1 – Nouvel élan sur la location immobilière

Votée fin novembre 2018, la loi Elan, pour « évolution du logement, de l’aménagement et du numérique », a été promulguée dans la foulée. Si de nombreuses dispositions nécessitent la publication de décrets d’application, certaines sont déjà applicables et concernent notamment les propriétaires souhaitant louer leur bien.

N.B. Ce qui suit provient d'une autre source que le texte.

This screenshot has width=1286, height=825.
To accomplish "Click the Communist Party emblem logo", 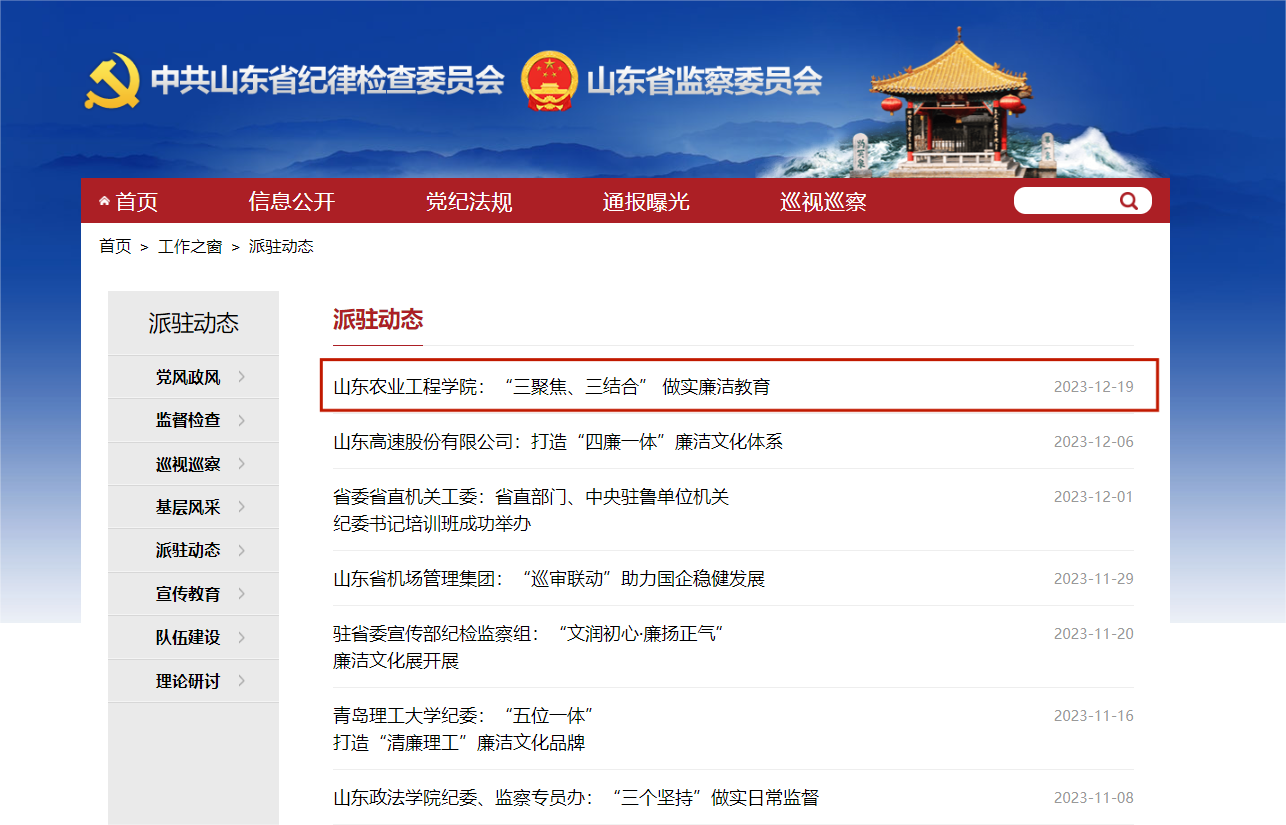I will click(112, 81).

Dès à présent, les loueurs peuvent proposer des « baux mobilité ». Il s’agit d’un nouveau type de contrat qui leur permet de louer pendant 1 à 10 mois leur bien meublé. Côté locataires, ce contrat s’adresse aux seules personnes en formation professionnelle, en études supérieures, en contrat d’apprentissage, en stage, en service civique et aux actifs en mutation temporaire. Particularité, aucun dépôt de garantie ne peut être demandé par le propriétaire. Pour prémunir ce dernier du risque d’impayés, les locataires sont éligibles à la caution Visale.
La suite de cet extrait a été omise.